Give myself the effort to do what is needed, even though I didn't get any sleep last night. At least tomorrow's rest will be worth it and refreshing!


----------



## visualkeirockstar

Went to meet up group just to only feel worst.


----------



## darkhoboelf

I had sex with my girl friend today,for the first time.I was nervous and thought I should say something random and funny to lighten the mood.I told her she has her mother's vagina.I don't know why I thought that would be funny.


----------



## slyfox

Exercised and stuck to my diet


----------



## Sicmo

I called a friend I never talked to, due to being selectively mute, my depression subsided big time, I'm happy for once.


----------



## borntodie19

to smile


----------



## social worker

darkhoboelf said:


> I had sex with my girl friend today,for the first time.I was nervous and thought I should say something random and funny to lighten the mood.I told her she has her mother's vagina.I don't know why I thought that would be funny.

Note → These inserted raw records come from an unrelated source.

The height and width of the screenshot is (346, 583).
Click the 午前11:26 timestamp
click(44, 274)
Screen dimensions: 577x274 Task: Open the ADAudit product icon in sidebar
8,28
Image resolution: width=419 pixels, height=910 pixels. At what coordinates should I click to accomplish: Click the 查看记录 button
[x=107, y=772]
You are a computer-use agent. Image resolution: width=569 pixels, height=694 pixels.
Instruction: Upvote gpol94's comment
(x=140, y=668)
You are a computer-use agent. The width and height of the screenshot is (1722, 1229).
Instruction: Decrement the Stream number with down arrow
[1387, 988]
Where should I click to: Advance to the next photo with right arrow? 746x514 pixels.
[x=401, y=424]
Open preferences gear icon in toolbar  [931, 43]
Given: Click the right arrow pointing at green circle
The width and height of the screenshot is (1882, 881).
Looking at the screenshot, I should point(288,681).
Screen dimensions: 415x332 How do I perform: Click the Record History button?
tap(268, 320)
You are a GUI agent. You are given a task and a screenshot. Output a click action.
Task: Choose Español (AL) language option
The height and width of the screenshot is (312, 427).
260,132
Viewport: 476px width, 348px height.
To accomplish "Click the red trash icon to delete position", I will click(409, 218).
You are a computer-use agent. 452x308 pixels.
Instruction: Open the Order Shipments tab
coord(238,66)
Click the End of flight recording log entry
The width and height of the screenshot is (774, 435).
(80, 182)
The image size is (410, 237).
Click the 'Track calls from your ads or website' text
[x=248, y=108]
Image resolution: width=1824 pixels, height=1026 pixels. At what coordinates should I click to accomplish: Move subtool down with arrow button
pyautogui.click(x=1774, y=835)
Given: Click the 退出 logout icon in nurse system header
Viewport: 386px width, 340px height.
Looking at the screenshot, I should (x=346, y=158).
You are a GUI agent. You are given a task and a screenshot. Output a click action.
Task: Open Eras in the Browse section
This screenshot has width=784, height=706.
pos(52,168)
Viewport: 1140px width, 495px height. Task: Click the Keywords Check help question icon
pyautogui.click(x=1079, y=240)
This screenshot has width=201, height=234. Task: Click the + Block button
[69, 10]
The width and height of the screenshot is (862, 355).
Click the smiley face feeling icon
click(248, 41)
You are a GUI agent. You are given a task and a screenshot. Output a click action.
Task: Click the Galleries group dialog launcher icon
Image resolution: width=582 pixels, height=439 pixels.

Haha, can I use that line? I listened to an Eckhart Tolle lecture while driving. Damn that guy has a monotone!


----------



## slyfox

Cleaned the house a bunch


----------



## Grog

Ha ha I'm sort of doing that now . 10 minutes cleaning , then a break for a bit . next is start dinner which is a nice piece of fish from the freezer which sucks I hate fishing bans but least it gives them a chance to spawn so that makes me feel good knowing there will be more to catch and eat . 
Apart from cleaning I've done nothing all day .


----------



## slyfox

@Grog happy fishing when the season reopens. So nothing desirable is in season right now?


----------



## Grog

slyfox said:


> @Grog happy fishing when the season reopens. So nothing desirable is in season right now?


It closes for demersal fin fish ( all the tasty ones ) for a couple of months each year when they spawn which is a good thing it's only closed for pretty much the lower half of Western Australia so I could go up the coast but it's bloody windy now and also the wet season is starting so it's almost unbearable up north . 80% something humidity arrr f that . . I always hang at the city house for this time of year .


----------



## 7th.Streeter

AceEmoKid said:


> i ates me a sammich and now i is full


Aha X D lol...

Well I got a job, got my permit...and Im going back to school(college)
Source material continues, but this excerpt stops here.